In a few head-to-head tests, red wine appears to be superior to spirits or beer when it comes to surrogate indicators of health, like the stiffness of arteries and oxidative stress.
If you consider the general health outcomes for moderate drinkers of wine, they seem to be similar to moderate beer drinkers or those who drink an alcoholic drink like Gin or Scotch every evening.
But that doesn’t necessarily mean that they are healthy overall. One reason why wine receives all the praise is that the lifestyle elements that allow an occasional yet limited consumption are more common among people who drink wine.

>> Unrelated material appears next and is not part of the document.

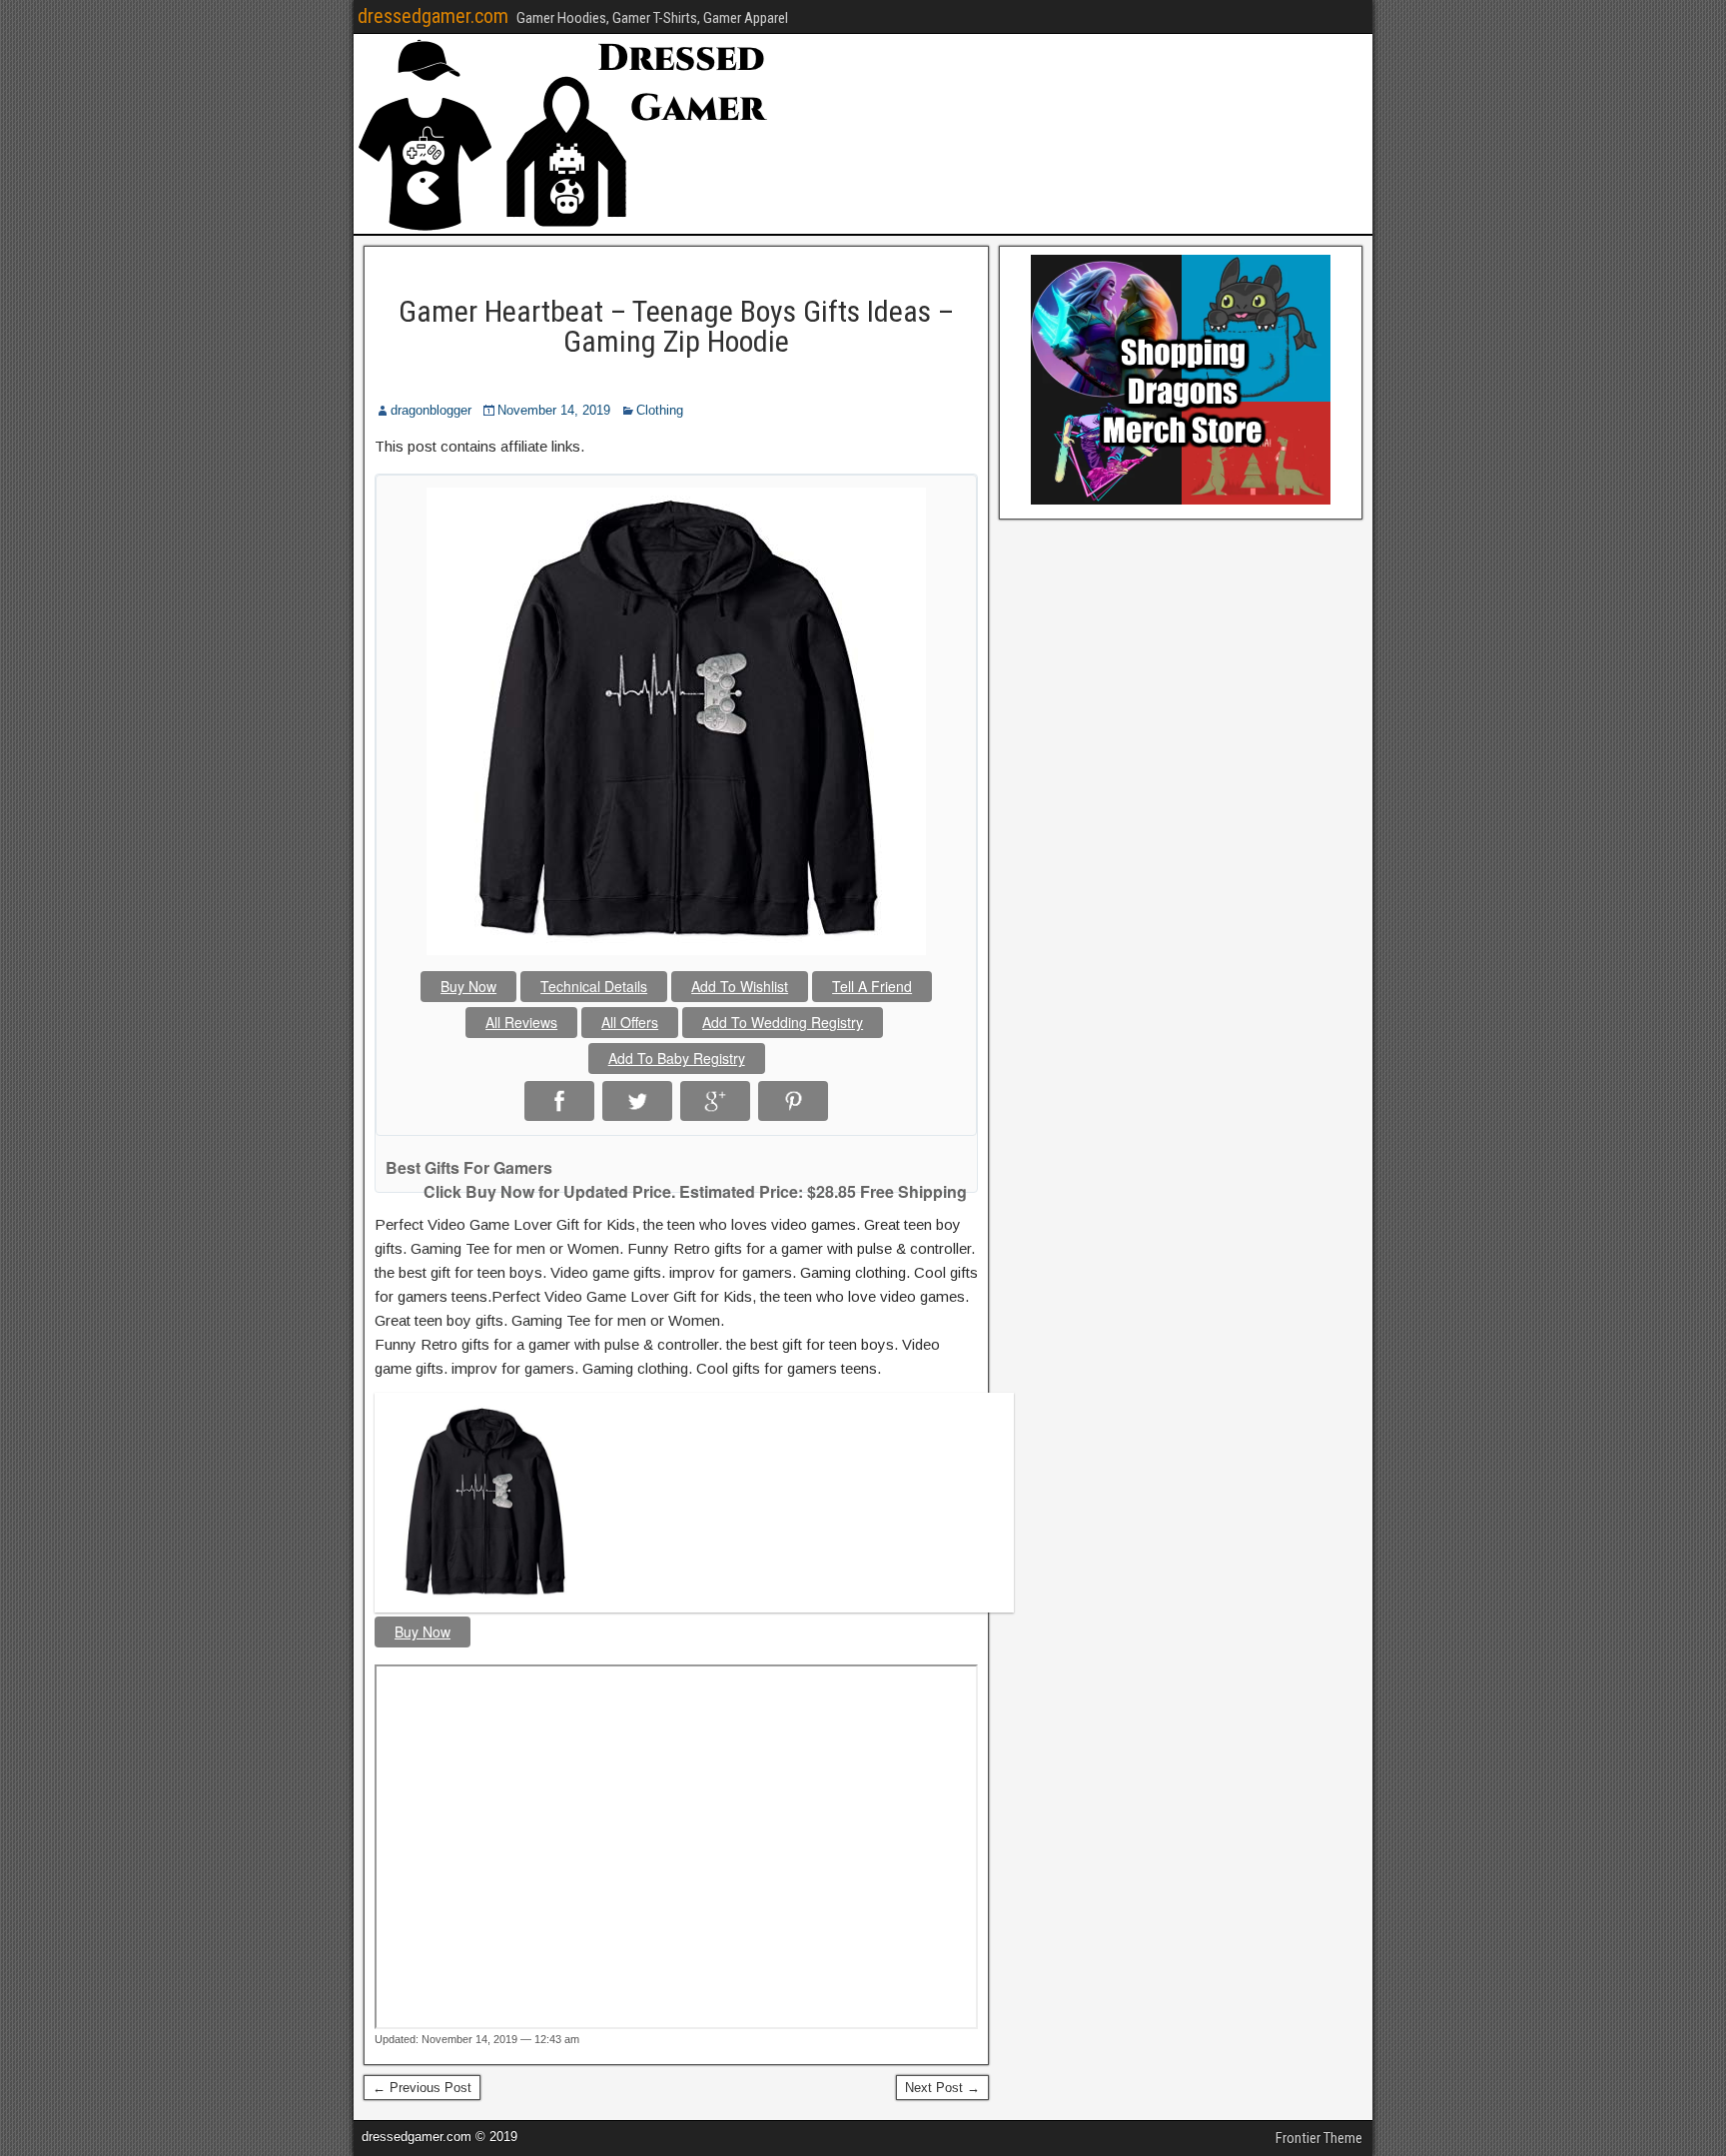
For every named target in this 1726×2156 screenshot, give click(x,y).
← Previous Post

Sure, beer has its advantages due to the fact that there is less alcohol in the can that you can consume even though the bottle of wine is still temptingly open. Light beers are also more efficient because the risk of drinking and abusing is less, as is the alcohol levels. They also have fewer calories yet retain the flavor along with flavonoids.
The slide downward
Suppose you think that drinking a glass or two might be beneficial for you. In that case, it’s very important to be sober and remember that drinking too much is the leading cause of premature death, especially in males and young adults, as well as, increasingly, among women. Drinking too much alcohol increases the world’s burden of illness in a larger way than smoking cigarettes.
One beer could easily turn into two.
Alcohol can hinder the function that the brain performs, particularly in the frontal part of the brain, where we process the actions we take. When the brain is tired, it loses some of its inhibitions. It’s why alcohol is tranquil and calming, as it takes away (thoughts from) our concerns. However, this can cause bad choices like dancing at tables, violence, or driver’s error.
Drink more alcohol, and other parts of the brain can also be affected, leading to a loss of balance, slurred speech, and blurred vision, among other signs that can be identified as drunk.
Heavy drinkers have more heart disease, hypertension, dementia, and [some cancers](https://theconversation.com/health-check-does-alcohol-cause-cancer-22959](especially breast and colon cancer). In fact, even occasional binge drinking can increase the risk of chronic illness.
In contrast to alcohol being toxic, These connections are more likely to be because of the traits of those who consume more alcohol (their mood and stress levels as well as their lifestyle, self-control, etc.,.) in comparison to those who drink moderately or who don’t drink at all.
Like food, alcohol ought to be a common pleasure. However, both require a certain amount of restraint. A small glass of wine can turn into a larger one, particularly in the case of a bottle that is already in the open. In some cases, it’s better to avoid drinking in the first place rather than take that slippery slope.